Summary:  Elections used to determine public policy in America.  No longer.  More broadly we can now see that information operations determine public policy in America, as our ruling elites realize that they need not engage an increasingly foolish and weak people in serious debate.  Instead factions among them compete using skillful propaganda — more often, active events to shape US public opinion.

Contents

  1. The old days
  2. Examples of information operations in America
  3. The next step:  anger (update)
  4. Ask the mineshaft!
  5. For more information

(1)  The old days

Candidates offered choices.  Sometimes the choices were fake.  FDR ran a budget-balancing fiscal conservative in 1932 and promised to keep us out of the war in 1940.  Nixon ran as a conservative in 1968, but was the 2nd or 3rd most liberal president of that century.

Although we’ve slowly evolved towards our new order, this new era began in 2008, where the election allowed us to choose between different candidates with almost identical policies.  That was not obvious to those that voted for Mr. Hope And Change.  Four years experience shows that Obama’s economic and national security policies are almost identical to Bush Jr’s.

(2)  Examples of information operations in America

(a)  Some classics from the past

  • The Tonkin Gulf incident (see Wikipedia for details and links)
  • The prelude to the Iraq invasion and occupation:  alarm over Iraq’s WMDs and alliance with al Qaeda

(b)  Setting the stage for the Senate hearings about global warming

For details see this post about The hidden history of the global warming crusade, an excerpt from an Interview with Timothy Wirth (Senator Colorado 1987-93), Frontline on PBS, broadcast on 17 January 2007:

Believe it or not, we called the Weather Bureau and found out what historically was the hottest day of the summer … so we scheduled the hearing that day, and bingo:  it was the hottest day on record in Washington, or close to it.

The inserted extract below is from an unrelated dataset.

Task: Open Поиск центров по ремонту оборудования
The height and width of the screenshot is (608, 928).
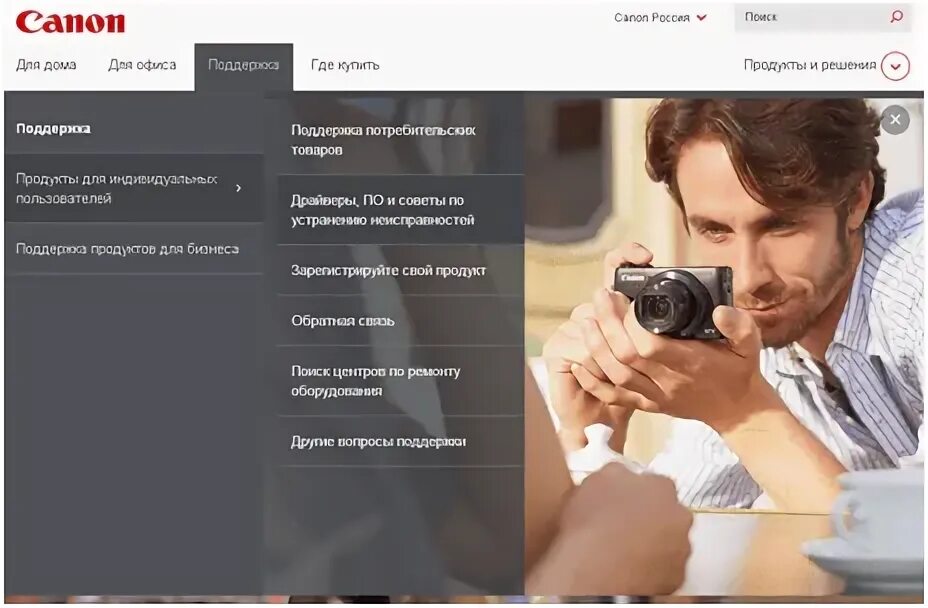Action: pyautogui.click(x=376, y=381)
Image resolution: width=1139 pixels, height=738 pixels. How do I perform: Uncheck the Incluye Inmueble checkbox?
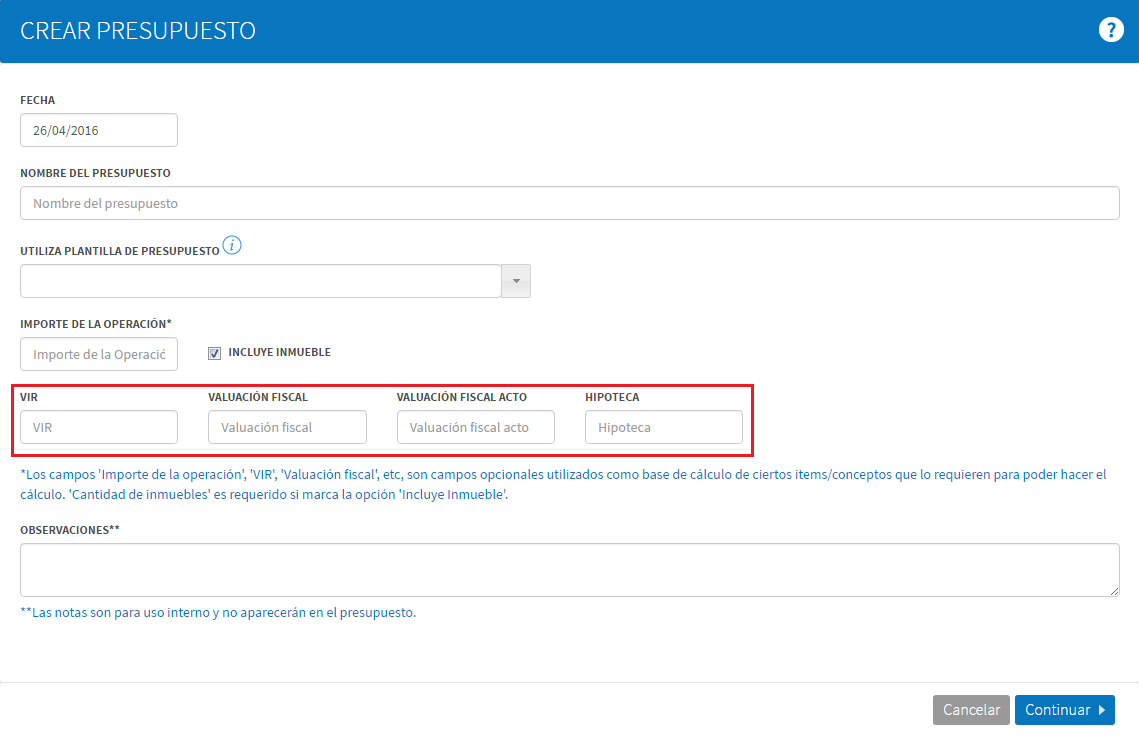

… What we did was went in the night before and opened all the windows.  So that the air conditioning wasn’t working inside the room and so when the hearing occurred there was not only bliss, which is television cameras in double figures, but it was really hot. … So Hansen’s giving this testimony, you’ve got these television cameras back there heating up the room, and the air conditioning in the room didn’t work. So it was sort of a perfect collection of events that happened that day, with the wonderful Jim Hansen, who was wiping his brow at the witness table and giving this remarkable testimony. …

Result: fantastic success.

(c) The fake National Guard memos smearing Bush Jr.

With these immortal words, Dan Rather justified the document by which he smeared George Bush Jr as “fake but accurate.”  For details see the Wikipedia (and its collections of links) about the documents and their authenticity.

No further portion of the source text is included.